Composite likelihood estimation of demographic parameters
Department of Biology, University of Rochester, Rochester, New York, USA
BMC Genetics 2009, 10:72 doi:10.1186/1471-2156-10-72Published: 12 November 2009
Most existing likelihood-based methods for fitting historical demographic models to DNA sequence polymorphism data to do not scale feasibly up to the level of whole-genome data sets. Computational economies can be achieved by incorporating two forms of pseudo-likelihood: composite and approximate likelihood methods. Composite likelihood enables scaling up to large data sets because it takes the product of marginal likelihoods as an estimator of the likelihood of the complete data set. This approach is especially useful when a large number of genomic regions constitutes the data set. Additionally, approximate likelihood methods can reduce the dimensionality of the data by summarizing the information in the original data by either a sufficient statistic, or a set of statistics. Both composite and approximate likelihood methods hold promise for analyzing large data sets or for use in situations where the underlying demographic model is complex and has many parameters. This paper considers a simple demographic model of allopatric divergence between two populations, in which one of the population is hypothesized to have experienced a founder event, or population bottleneck. A large resequencing data set from human populations is summarized by the joint frequency spectrum, which is a matrix of the genomic frequency spectrum of derived base frequencies in two populations. A Bayesian Metropolis-coupled Markov chain Monte Carlo (MCMCMC) method for parameter estimation is developed that uses both composite and likelihood methods and is applied to the three different pairwise combinations of the human population resequence data. The accuracy of the method is also tested on data sets sampled from a simulated population model with known parameters.

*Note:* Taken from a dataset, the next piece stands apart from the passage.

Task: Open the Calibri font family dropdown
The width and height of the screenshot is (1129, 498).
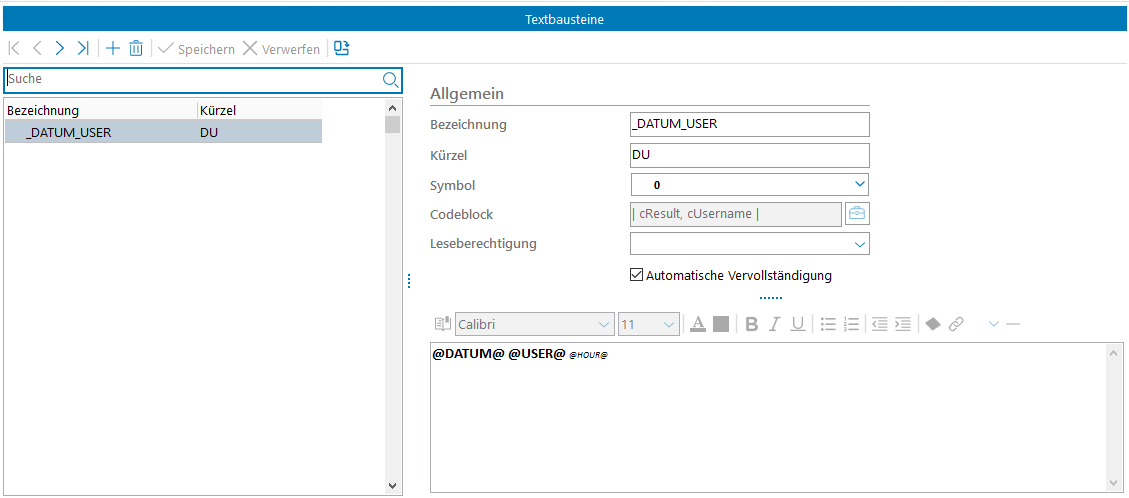Action: (x=604, y=324)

The Bayesian MCMCMC method also estimates the ratio of effective population size for the X chromosome versus that of the autosomes. The method is shown to estimate, with reasonable accuracy, demographic parameters from three simulated data sets that vary in the magnitude of a founder event and a skew in the effective population size of the X chromosome relative to the autosomes. The behavior of the Markov chain is also examined and shown to convergence to its stationary distribution, while also showing high levels of parameter mixing. The analysis of three pairwise comparisons of sub-Saharan African human populations with non-African human populations do not provide unequivocal support for a strong non-African founder event from these nuclear data. The estimates do however suggest a skew in the ratio of X chromosome to autosome effective population size that is greater than one. However in all three cases, the 95% highest posterior density interval for this ratio does include three-fourths, the value expected under an equal breeding sex ratio.

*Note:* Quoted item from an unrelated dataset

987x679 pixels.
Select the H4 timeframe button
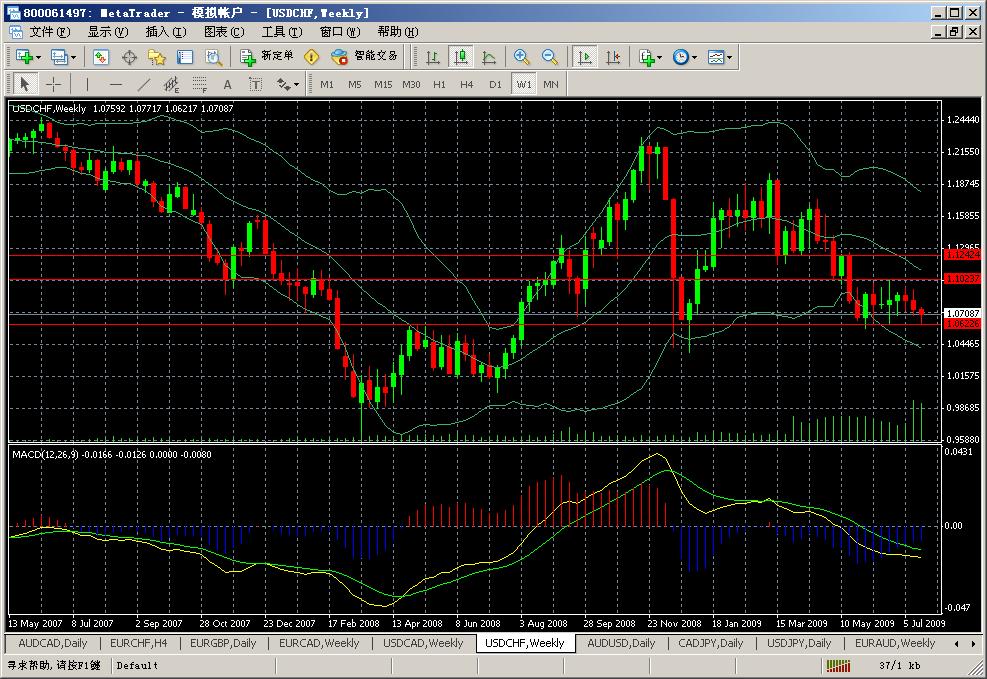[x=467, y=84]
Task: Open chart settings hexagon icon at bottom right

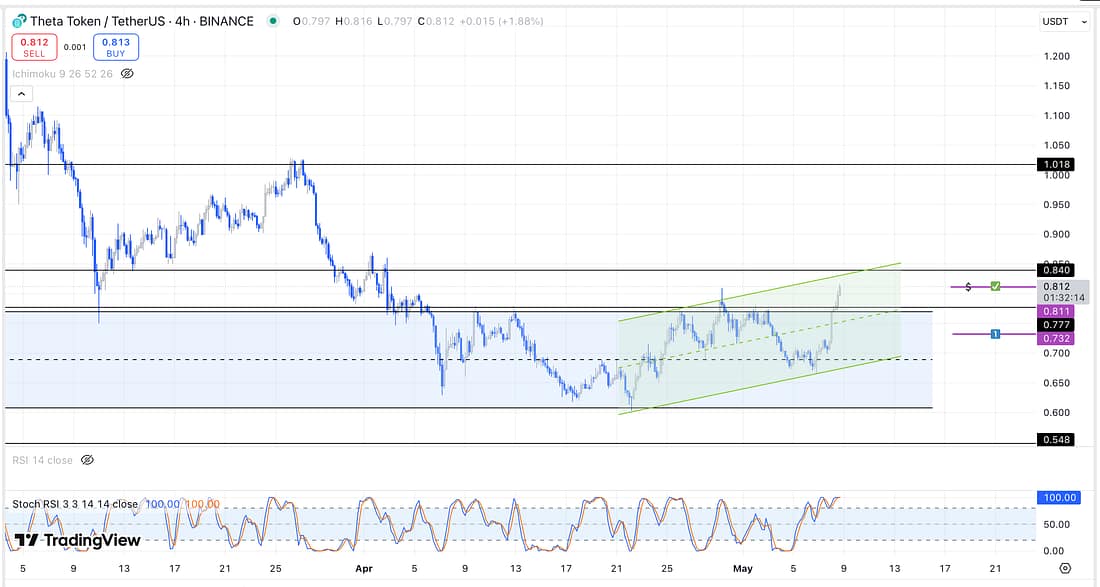Action: point(1066,568)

The implementation of composite and approximate likelihood methods in a framework that includes MCMCMC demographic parameter estimation shows great promise for being flexible and computationally efficient enough to scale up to the level of whole-genome polymorphism and divergence analysis. Further work must be done to characterize the effects of the assumption of linkage equilibrium among genomic regions that is crucial to the validity of applying the composite likelihood method.